Directive 1: Summarize the excerpt on Australian defense in two sentences.
Directive 2: In the excerpt on Australian defense, what percentage of defense spending is earmarked for strike and air combat?
[Begin Source extract]
Defence for and from Australia

With 25% of defence spending earmarked for Australian maritime and Anti-Submarine Warefare (ASW) capabilities, another 25% for key enablers including basing, logistics, IT and training systems, 18% to land combat and amphibious warfare, 17% to strike and air combat and, finally, 6% to air and sea lift, Mönch looks at Defence for and from Australia. This is an article excerpt. The full version can be found in MILITARY TECHNOLOGY #2/2017, available at Avalon 2017. 

It is roughly a year since the Australian government published its latest defence white paper, which looks ahead to 2035, promising to invest A$195 billion over the next decade and to increase defence spending to 2% of GDP by 2020-21. The goal is a more capable, agile and potent force structure. Investment over the 10 years to 2025-26 is divided among six capability streams.

Extending over 10 million square kilometres, Australia’s exclusive economic zone is one of the largest in the world, while its SAR area covers 53 million square kilometres. Its maritime forces deploy around the world for training, exercises and to participate in coalition operations. The government is pursuing more potent maritime capabilities through the acquisition of new submarines, surface ships and both manned and unmanned aircraft.
[End Source extract]
[Begin Recorded data]
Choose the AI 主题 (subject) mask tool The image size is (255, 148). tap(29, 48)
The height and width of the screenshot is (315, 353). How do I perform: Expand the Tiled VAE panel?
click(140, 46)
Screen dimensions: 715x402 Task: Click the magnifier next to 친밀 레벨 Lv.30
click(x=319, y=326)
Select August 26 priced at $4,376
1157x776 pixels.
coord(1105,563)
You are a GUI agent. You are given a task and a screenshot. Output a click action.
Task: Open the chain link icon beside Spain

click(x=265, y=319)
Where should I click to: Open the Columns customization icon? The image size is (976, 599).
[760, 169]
[End Recorded data]
[Begin Recorded data]
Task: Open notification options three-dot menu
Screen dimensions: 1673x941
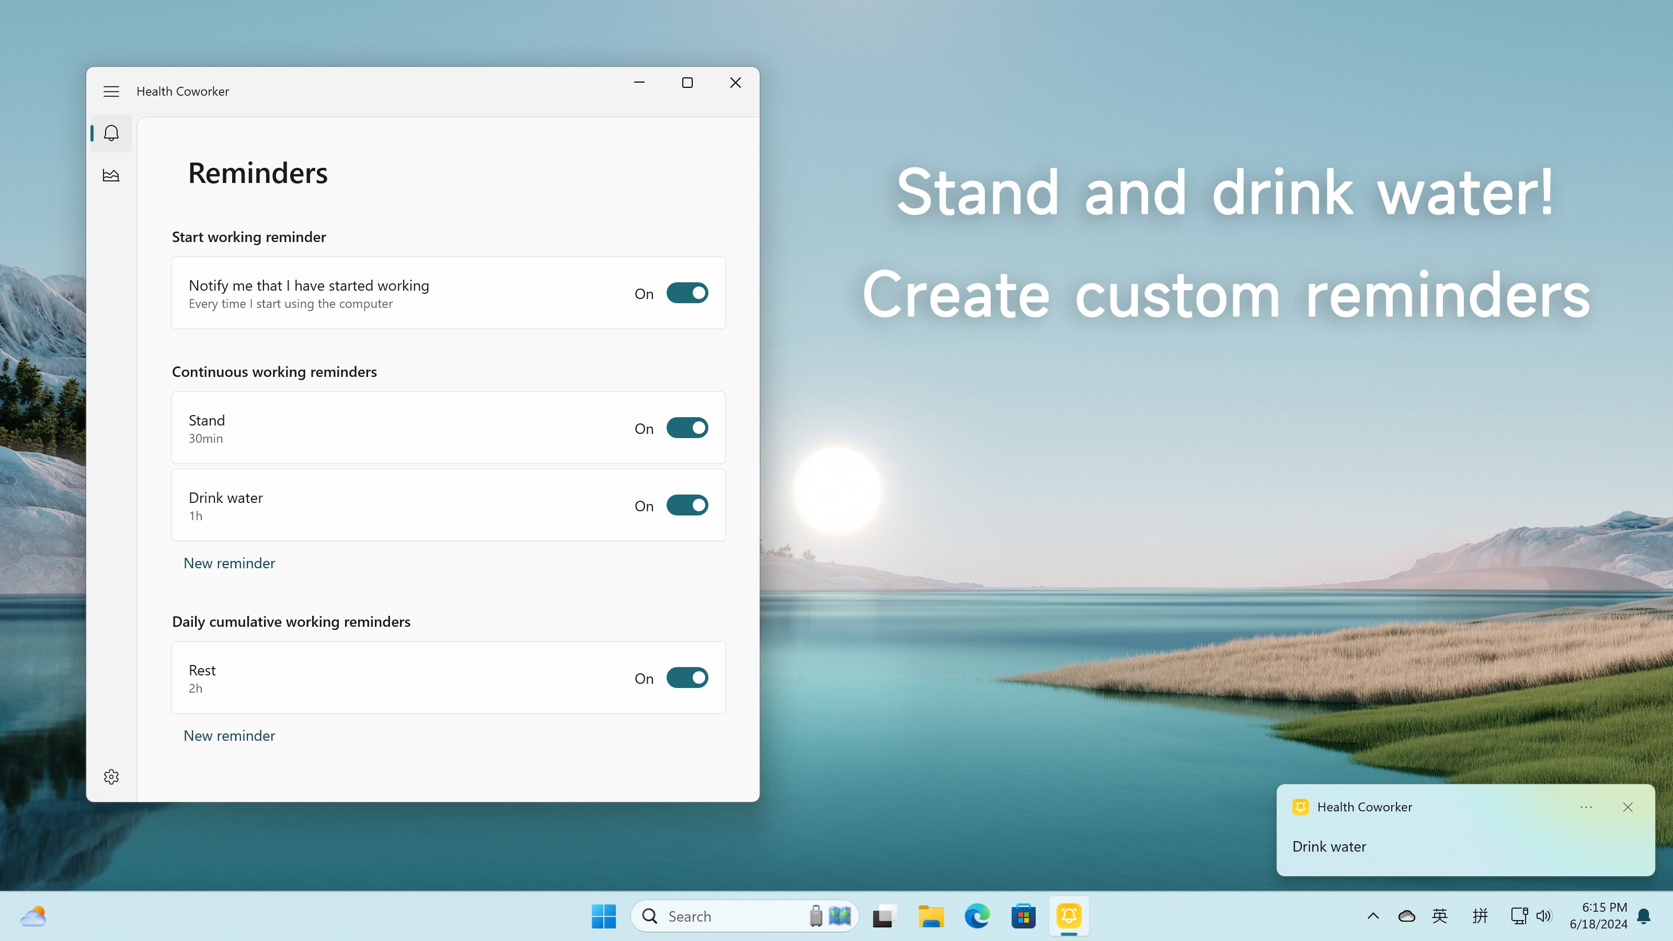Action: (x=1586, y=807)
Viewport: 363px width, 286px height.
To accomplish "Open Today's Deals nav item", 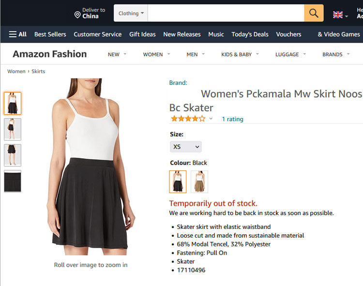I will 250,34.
[End Recorded data]
[Begin Recorded data]
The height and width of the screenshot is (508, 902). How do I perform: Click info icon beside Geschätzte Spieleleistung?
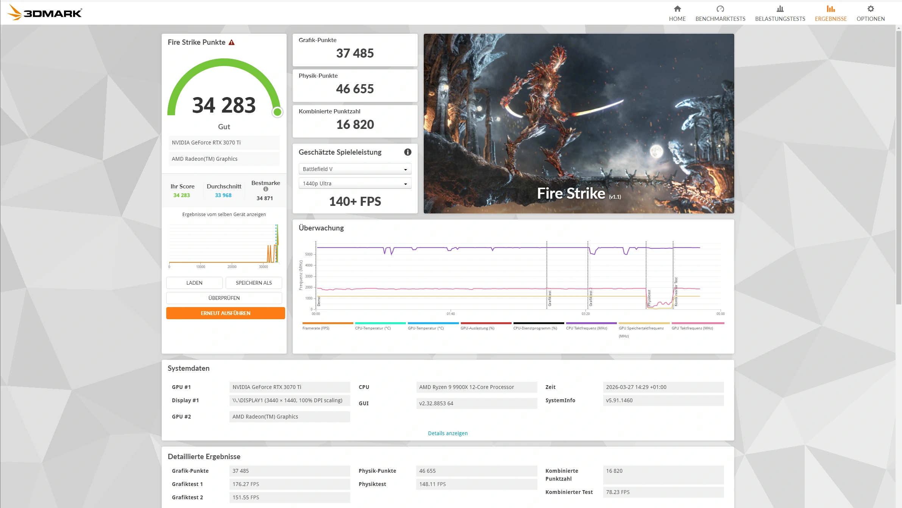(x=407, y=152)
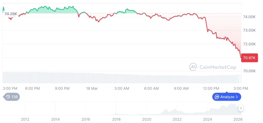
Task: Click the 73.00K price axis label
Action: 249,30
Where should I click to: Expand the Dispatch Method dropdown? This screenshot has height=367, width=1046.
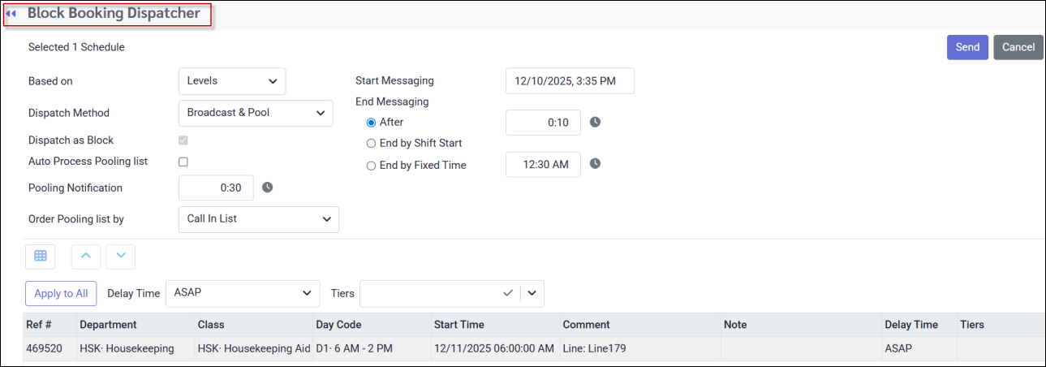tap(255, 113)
[End Recorded data]
Exercise response 1: Roughly a year earlier, the Australian government published a defense white paper looking ahead to 2035 that promised A$195 billion of investment over the next decade and defense spending of 2% of GDP by 2020-21, aiming for a more capable, agile and potent force. With one of the world's largest exclusive economic zones, Australia is pursuing more potent maritime capabilities by acquiring new submarines, surface ships, and manned and unmanned aircraft.

Exercise response 2: 17%